(Items listed in a dataset)
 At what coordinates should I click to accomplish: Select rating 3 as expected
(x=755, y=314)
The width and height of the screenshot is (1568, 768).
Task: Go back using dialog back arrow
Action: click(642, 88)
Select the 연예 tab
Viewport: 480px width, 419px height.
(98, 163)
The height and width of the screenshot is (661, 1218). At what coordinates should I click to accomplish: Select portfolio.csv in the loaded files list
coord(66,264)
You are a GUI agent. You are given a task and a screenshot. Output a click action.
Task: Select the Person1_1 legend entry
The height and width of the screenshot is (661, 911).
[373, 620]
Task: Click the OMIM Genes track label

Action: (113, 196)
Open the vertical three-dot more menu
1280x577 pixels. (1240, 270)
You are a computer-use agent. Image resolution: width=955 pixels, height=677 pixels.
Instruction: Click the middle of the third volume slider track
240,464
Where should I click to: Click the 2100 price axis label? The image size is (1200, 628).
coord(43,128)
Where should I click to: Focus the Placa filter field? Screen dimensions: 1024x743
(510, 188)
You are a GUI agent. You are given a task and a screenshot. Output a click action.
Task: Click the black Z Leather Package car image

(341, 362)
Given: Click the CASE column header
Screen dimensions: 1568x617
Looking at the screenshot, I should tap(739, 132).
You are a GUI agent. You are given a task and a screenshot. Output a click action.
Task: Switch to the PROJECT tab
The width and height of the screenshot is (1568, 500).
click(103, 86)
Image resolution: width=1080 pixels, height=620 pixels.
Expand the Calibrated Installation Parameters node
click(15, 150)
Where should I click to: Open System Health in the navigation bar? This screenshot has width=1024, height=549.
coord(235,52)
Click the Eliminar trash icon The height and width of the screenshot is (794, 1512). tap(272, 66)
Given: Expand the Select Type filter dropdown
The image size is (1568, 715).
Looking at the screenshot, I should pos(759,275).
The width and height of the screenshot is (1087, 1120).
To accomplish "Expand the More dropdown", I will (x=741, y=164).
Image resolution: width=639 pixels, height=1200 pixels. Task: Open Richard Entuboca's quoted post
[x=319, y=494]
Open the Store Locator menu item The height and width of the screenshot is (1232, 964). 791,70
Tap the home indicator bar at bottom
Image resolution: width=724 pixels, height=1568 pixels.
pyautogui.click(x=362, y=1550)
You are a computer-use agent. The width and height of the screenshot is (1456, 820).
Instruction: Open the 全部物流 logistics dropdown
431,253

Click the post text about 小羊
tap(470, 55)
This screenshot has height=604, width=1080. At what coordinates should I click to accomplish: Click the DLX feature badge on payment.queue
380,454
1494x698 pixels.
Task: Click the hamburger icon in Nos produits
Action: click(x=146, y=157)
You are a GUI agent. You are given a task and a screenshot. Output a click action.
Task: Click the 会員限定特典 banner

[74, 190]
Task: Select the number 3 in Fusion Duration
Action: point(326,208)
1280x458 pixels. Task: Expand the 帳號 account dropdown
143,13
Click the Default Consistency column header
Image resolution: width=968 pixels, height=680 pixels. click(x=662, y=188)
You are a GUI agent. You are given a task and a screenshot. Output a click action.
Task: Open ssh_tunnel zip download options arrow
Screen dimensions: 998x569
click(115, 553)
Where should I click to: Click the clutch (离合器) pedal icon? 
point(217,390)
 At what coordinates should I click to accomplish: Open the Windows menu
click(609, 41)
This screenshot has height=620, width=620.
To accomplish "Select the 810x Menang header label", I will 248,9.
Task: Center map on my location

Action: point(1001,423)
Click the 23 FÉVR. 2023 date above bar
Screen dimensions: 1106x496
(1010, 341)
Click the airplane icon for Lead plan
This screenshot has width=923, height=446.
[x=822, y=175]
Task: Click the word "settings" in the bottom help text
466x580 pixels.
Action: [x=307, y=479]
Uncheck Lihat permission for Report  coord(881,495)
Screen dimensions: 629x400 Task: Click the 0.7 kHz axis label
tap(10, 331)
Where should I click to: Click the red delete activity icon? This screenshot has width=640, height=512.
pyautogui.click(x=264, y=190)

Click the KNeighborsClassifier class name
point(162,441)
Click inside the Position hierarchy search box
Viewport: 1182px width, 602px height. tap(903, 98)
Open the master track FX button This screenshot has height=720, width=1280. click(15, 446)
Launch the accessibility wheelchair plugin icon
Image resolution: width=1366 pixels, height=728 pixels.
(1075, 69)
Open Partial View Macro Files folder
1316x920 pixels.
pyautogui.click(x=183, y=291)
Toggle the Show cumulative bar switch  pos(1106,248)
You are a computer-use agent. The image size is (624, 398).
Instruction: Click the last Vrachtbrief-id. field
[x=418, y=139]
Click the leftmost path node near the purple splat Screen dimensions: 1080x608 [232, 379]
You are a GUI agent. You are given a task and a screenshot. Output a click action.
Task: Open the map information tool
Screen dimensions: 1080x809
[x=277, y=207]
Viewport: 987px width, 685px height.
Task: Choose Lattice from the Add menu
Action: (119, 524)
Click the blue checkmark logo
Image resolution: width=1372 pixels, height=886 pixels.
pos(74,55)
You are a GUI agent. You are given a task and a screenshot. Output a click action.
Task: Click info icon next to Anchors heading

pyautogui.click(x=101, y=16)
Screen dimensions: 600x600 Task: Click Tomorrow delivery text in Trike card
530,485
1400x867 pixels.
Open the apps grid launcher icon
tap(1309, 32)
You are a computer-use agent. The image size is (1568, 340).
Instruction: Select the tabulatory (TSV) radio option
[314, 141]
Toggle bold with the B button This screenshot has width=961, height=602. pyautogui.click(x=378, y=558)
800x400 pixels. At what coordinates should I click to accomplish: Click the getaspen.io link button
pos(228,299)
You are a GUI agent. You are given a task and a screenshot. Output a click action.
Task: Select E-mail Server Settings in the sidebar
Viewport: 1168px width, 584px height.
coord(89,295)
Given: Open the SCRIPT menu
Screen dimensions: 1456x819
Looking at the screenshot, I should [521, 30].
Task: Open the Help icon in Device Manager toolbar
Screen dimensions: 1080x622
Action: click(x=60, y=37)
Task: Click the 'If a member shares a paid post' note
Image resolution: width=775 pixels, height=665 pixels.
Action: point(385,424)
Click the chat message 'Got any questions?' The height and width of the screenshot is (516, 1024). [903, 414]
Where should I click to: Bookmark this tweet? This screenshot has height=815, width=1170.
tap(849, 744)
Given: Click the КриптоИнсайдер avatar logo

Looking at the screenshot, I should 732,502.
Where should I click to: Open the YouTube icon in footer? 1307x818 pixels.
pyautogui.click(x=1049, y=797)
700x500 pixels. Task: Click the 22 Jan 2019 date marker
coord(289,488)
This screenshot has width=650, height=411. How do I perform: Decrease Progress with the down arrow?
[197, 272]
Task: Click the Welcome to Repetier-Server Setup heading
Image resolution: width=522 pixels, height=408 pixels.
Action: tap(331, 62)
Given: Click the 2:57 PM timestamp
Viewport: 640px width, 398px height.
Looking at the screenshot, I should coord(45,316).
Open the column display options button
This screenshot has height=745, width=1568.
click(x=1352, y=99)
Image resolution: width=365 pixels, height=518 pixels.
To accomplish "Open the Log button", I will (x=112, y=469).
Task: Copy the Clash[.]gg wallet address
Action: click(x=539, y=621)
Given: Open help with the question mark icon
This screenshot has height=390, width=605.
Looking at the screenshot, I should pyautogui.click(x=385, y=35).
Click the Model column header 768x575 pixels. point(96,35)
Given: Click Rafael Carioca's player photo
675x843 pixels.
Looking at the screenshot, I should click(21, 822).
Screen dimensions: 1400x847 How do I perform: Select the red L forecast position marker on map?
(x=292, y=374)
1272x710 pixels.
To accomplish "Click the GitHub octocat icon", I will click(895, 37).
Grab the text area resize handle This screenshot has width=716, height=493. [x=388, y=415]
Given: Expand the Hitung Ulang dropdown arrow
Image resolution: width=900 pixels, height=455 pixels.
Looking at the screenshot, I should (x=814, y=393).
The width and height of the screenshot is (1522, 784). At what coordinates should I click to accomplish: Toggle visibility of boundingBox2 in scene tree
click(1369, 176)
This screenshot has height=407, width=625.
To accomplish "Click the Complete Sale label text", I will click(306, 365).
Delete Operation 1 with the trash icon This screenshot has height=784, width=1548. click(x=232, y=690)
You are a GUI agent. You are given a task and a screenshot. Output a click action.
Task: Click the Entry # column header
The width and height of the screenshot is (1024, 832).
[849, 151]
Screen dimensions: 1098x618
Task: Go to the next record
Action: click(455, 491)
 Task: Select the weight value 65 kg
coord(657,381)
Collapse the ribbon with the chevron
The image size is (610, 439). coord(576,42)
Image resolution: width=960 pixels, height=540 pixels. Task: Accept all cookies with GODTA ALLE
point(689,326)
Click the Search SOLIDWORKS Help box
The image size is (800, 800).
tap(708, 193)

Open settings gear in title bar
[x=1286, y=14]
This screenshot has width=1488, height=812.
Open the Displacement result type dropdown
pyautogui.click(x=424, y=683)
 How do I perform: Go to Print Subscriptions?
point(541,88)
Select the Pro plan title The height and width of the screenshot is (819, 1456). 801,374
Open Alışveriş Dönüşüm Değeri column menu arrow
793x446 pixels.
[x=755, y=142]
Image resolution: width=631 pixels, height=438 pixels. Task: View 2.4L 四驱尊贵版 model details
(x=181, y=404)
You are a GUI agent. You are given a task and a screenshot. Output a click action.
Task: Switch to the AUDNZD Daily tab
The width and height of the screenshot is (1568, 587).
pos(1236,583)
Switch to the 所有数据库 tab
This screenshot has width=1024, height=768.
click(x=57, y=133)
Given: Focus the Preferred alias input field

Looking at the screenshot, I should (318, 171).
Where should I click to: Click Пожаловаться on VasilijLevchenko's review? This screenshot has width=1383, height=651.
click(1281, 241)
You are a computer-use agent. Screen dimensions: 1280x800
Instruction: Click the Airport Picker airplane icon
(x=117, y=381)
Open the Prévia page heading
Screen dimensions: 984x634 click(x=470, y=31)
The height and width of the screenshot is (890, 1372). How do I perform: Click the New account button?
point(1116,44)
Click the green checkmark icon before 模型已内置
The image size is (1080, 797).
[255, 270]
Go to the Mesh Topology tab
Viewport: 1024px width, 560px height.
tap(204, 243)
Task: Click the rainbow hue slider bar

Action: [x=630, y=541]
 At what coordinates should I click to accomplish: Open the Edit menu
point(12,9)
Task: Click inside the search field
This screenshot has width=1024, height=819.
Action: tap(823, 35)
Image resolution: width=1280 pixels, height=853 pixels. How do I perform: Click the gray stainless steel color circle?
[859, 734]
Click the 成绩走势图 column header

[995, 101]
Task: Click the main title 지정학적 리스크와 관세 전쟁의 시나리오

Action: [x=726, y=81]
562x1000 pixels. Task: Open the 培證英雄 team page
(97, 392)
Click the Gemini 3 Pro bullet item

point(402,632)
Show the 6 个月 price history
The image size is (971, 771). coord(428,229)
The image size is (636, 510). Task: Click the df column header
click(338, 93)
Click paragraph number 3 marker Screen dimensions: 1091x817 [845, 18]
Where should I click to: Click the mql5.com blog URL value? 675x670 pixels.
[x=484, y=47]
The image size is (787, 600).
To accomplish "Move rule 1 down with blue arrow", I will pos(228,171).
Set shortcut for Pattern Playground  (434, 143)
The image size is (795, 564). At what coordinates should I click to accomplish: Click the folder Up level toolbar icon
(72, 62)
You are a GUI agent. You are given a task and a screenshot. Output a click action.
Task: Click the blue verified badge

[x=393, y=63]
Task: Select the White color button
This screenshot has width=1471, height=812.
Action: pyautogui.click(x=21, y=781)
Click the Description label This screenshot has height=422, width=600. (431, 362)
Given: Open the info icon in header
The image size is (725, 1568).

### What you are asked to do
Each line that contains the string "options" should be copied from the data above.

### Answer for this exercise
Task: Open ssh_tunnel zip download options arrow
Open the column display options button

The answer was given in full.